Muddy Fox, Chris Kinsey
Rack Press, 2017 £5.00
A well-chosen brand name
You can almost picture it: tawny-red pelt, quizzical eyes, thick brush – and delicate paws coated in mud.
Wrong. There are no foxes in the ten poems making up this collection. The creature of the title is a bicycle: ‘Muddy Fox’ is the brand name of a robust mountain bike, as the title poem (the final poem) reveals – and one that, appropriately, needs cleaning after a outing with a friend over pot-holed tracks, salt marsh and the litter-strewn edge of the high tide. Yet the physicality of both – the imagined fox and the substantially real bicycle – hold the pamphlet together. These are poems of outdoors, of birdlife, buskers, fresh air, that salty tang of freedom, and friendship.
It’s a precious freedom: the friend-companion on the bike ride is also the friend in the previous text who is ‘facing surgery’ and later, in the title poem, chemotherapy.

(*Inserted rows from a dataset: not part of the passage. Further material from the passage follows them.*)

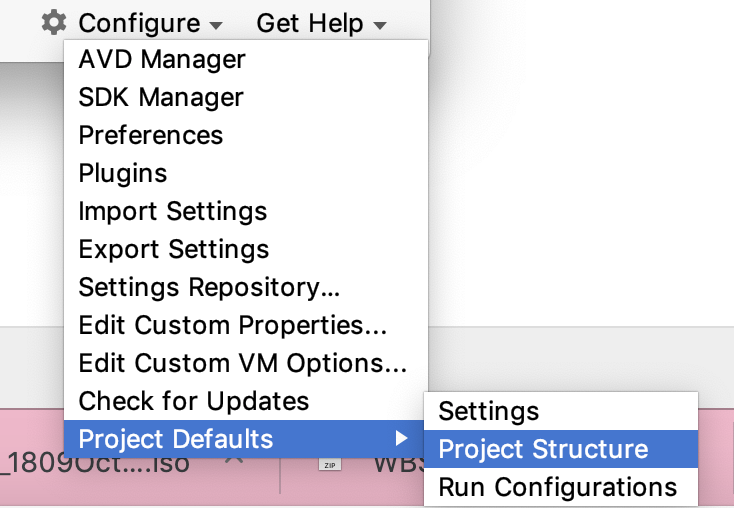Choose the Plugins menu item
Image resolution: width=734 pixels, height=508 pixels.
pos(123,173)
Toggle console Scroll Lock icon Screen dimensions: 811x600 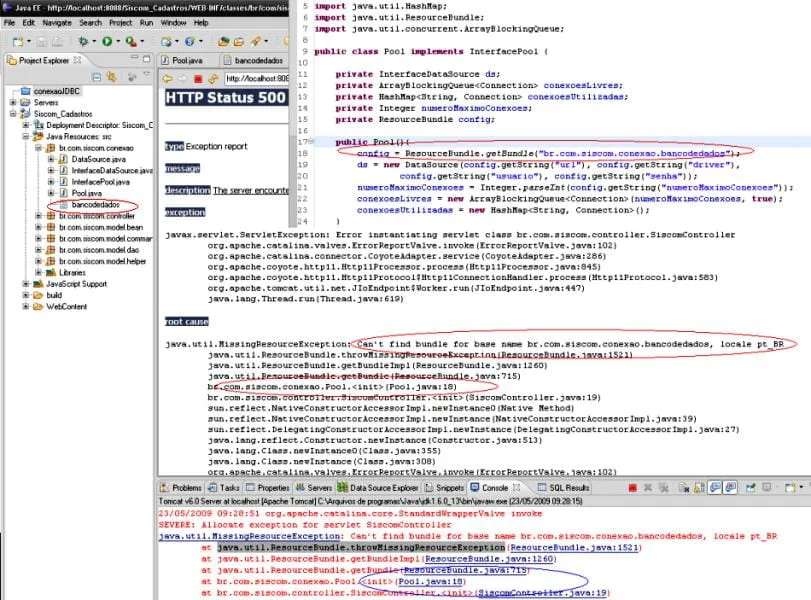click(699, 487)
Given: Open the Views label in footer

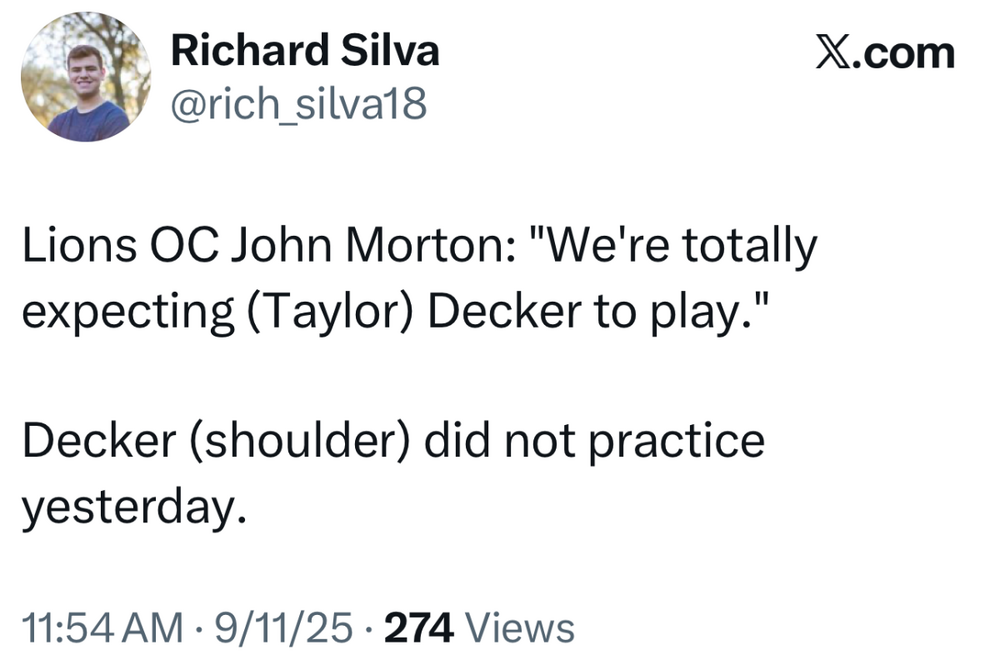Looking at the screenshot, I should coord(521,628).

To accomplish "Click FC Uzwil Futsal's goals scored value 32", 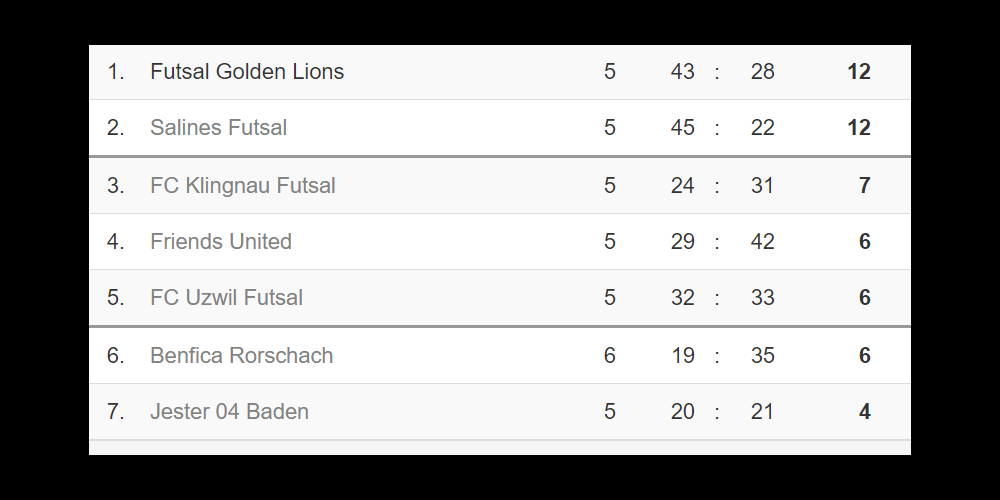I will pos(683,298).
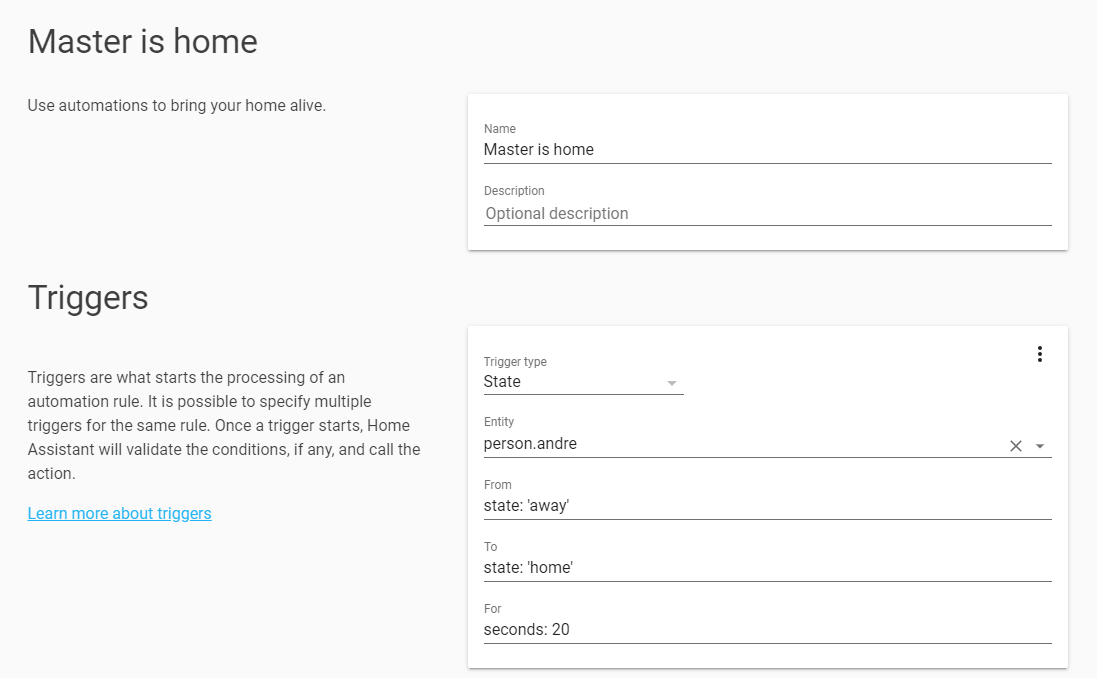Click the Trigger type label

click(515, 362)
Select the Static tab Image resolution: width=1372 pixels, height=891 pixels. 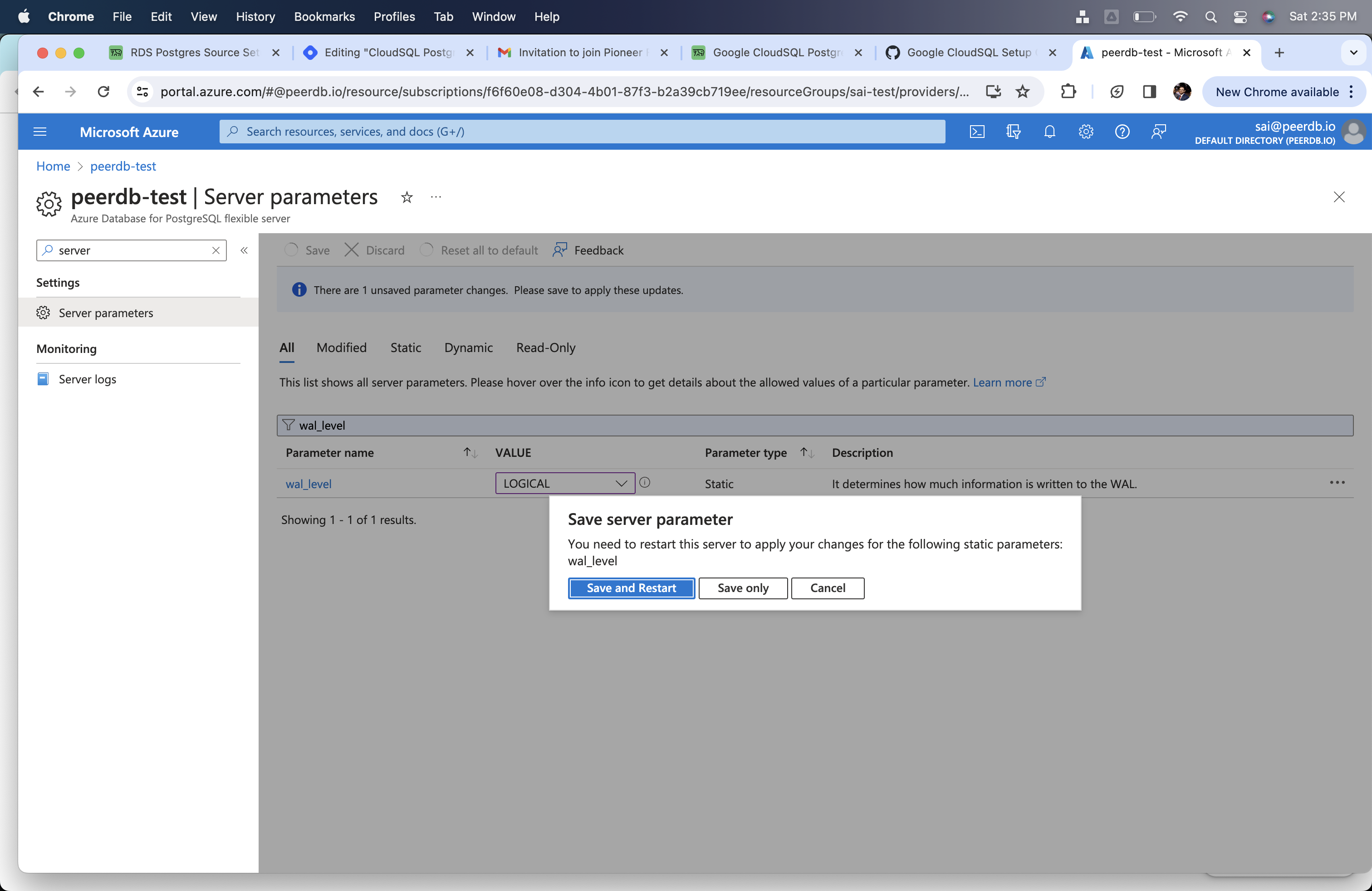click(x=406, y=347)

What do you offer someone confronting surgery? If you’re Chris Kinsey you offer wild birds – the dipper, ‘not genuflecting / to the rock but bowing to appetite’; the ‘Mother-of-pearl breasted magpies’; the swallows who ‘soar and flip, stropping / themselves on the clear sky’; and the goldfinch, like ‘an illustrator’s gold-leaf motif’.
The connection with the bike-ride is light-touch – ‘Our tyres rolled a single line, cancelling / the backwards arrows of the heron’s feet.’ Shared knowledge of birds, familiarity with the Welsh landscape, and a matching pleasure in where a bike can go: all these slot neatly together. ‘Over pillowy creeks you saw the hen harrier // quartering; I watched herons’ silent flamenco’ describes one moment of the day. Back home and cleaning weed out of the bike’s callipers, the poet recovers other memories – ‘Hand-pedalling backwards, oiling the chain, / I freewheel the memory of wheatears...’.
And the Muddy Fox draws it all together.